→ Goal:
Retype the rows below exactly as they appear, from the line containing "Given: Click the gear icon next to İşlemler" through the line containing "pyautogui.click(x=219, y=330)", inclusive.

-------

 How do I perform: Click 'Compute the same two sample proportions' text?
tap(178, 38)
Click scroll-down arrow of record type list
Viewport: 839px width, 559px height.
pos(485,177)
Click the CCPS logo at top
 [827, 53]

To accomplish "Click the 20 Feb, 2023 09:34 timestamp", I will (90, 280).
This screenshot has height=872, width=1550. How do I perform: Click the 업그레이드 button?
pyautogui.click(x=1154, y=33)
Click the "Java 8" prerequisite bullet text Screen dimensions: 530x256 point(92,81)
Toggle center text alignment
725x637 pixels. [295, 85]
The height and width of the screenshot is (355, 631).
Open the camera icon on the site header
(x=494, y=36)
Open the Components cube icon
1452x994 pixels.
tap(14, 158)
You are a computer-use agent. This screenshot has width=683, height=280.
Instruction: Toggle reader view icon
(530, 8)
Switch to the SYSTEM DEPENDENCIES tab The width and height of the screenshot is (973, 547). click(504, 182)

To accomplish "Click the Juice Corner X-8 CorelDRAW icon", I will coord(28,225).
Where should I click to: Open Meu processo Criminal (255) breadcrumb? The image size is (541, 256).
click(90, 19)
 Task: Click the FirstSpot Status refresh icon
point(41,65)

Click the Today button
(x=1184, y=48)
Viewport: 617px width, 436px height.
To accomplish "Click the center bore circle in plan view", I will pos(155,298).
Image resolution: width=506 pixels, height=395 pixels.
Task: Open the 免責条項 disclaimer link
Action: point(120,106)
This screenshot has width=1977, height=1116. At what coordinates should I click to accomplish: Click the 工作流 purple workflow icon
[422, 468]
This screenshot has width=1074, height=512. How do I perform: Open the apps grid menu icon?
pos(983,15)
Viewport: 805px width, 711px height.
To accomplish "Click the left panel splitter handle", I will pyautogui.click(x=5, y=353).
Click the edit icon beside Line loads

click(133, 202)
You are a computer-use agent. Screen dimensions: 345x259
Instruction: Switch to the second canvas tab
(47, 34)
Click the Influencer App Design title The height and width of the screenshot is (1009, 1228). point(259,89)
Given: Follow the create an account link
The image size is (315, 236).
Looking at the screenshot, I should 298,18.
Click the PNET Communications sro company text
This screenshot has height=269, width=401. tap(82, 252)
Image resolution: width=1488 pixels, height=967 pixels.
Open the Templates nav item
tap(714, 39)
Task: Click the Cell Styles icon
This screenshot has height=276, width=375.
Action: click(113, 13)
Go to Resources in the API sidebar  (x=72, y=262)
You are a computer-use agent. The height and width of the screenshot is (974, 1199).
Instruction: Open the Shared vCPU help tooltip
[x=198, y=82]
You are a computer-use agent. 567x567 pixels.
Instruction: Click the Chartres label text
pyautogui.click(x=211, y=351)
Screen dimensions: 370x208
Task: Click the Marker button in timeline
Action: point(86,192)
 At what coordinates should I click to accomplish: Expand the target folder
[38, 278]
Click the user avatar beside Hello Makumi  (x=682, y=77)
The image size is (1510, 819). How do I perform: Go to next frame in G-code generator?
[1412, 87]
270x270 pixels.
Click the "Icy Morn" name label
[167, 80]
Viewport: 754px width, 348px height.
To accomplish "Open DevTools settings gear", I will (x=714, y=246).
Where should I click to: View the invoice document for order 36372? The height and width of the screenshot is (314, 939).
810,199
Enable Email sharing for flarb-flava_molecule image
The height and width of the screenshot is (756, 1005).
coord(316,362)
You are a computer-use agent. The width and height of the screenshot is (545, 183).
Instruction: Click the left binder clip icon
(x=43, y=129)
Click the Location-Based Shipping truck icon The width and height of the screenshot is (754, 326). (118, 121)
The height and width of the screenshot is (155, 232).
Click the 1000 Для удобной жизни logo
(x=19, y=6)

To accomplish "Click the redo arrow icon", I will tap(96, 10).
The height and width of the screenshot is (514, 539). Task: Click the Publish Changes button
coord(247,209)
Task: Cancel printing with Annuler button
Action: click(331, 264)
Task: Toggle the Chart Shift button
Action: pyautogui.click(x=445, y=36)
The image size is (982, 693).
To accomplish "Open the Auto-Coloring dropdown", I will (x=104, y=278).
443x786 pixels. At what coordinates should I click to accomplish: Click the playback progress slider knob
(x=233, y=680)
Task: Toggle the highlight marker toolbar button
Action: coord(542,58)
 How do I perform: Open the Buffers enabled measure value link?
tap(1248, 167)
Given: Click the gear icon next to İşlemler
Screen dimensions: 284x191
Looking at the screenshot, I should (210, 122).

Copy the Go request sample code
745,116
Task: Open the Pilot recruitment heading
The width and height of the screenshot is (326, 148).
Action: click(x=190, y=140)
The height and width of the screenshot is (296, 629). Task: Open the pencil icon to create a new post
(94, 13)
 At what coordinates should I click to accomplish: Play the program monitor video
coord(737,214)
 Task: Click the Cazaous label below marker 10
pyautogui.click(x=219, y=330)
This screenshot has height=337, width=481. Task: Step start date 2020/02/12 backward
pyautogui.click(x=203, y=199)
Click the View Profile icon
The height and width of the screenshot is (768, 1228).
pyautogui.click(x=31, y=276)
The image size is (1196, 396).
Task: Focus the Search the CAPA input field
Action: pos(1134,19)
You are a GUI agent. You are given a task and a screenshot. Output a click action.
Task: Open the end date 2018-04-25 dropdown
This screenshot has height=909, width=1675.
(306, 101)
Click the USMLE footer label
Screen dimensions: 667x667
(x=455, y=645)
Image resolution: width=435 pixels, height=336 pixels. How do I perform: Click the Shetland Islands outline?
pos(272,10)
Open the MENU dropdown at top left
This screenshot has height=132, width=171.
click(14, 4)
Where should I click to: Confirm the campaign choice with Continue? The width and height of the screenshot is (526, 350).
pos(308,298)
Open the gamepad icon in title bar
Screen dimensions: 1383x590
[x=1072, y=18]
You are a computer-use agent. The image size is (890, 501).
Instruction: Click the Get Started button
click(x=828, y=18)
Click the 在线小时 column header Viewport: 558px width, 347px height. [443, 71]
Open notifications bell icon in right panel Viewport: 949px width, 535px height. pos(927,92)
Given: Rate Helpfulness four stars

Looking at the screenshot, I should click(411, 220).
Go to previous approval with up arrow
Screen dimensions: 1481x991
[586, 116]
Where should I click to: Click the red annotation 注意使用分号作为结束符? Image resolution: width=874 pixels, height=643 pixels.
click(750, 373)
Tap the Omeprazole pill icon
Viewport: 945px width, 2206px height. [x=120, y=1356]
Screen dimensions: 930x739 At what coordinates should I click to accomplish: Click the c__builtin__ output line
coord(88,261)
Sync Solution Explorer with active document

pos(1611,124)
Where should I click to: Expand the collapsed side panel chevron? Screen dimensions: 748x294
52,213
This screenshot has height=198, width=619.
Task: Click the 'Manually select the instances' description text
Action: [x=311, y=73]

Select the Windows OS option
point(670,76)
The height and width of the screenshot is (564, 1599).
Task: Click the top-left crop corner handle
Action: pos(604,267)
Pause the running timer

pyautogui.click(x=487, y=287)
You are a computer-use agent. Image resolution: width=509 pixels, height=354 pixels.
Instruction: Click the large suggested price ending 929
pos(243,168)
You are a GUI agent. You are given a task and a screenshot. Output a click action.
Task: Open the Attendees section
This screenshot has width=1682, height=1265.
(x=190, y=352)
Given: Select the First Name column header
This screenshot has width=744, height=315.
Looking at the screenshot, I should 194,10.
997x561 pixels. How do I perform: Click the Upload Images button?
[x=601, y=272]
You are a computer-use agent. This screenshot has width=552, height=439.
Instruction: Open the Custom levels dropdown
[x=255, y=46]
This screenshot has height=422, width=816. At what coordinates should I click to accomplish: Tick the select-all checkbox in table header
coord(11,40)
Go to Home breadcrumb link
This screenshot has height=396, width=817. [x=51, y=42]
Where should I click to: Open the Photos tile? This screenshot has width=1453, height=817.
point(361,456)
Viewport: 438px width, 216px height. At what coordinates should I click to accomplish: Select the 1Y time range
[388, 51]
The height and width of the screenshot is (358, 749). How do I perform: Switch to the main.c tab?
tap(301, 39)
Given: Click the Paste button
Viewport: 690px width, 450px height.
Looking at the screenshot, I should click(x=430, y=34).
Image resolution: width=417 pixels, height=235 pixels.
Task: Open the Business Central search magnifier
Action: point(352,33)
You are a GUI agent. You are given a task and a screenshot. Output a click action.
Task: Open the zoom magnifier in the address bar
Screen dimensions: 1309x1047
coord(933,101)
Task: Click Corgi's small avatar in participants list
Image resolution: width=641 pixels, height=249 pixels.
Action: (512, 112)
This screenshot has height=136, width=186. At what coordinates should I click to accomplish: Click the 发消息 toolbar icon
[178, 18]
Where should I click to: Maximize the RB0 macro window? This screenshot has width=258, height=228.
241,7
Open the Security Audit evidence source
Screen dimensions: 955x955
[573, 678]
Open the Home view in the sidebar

-------

→ Solved exercise:
Given: Click the gear icon next to İşlemler
Screen dimensions: 284x191
Looking at the screenshot, I should (210, 122).

Copy the Go request sample code
745,116
Task: Open the Pilot recruitment heading
The width and height of the screenshot is (326, 148).
Action: click(x=190, y=140)
The height and width of the screenshot is (296, 629). Task: Open the pencil icon to create a new post
(94, 13)
 At what coordinates should I click to accomplish: Play the program monitor video
coord(737,214)
 Task: Click the Cazaous label below marker 10
pyautogui.click(x=219, y=330)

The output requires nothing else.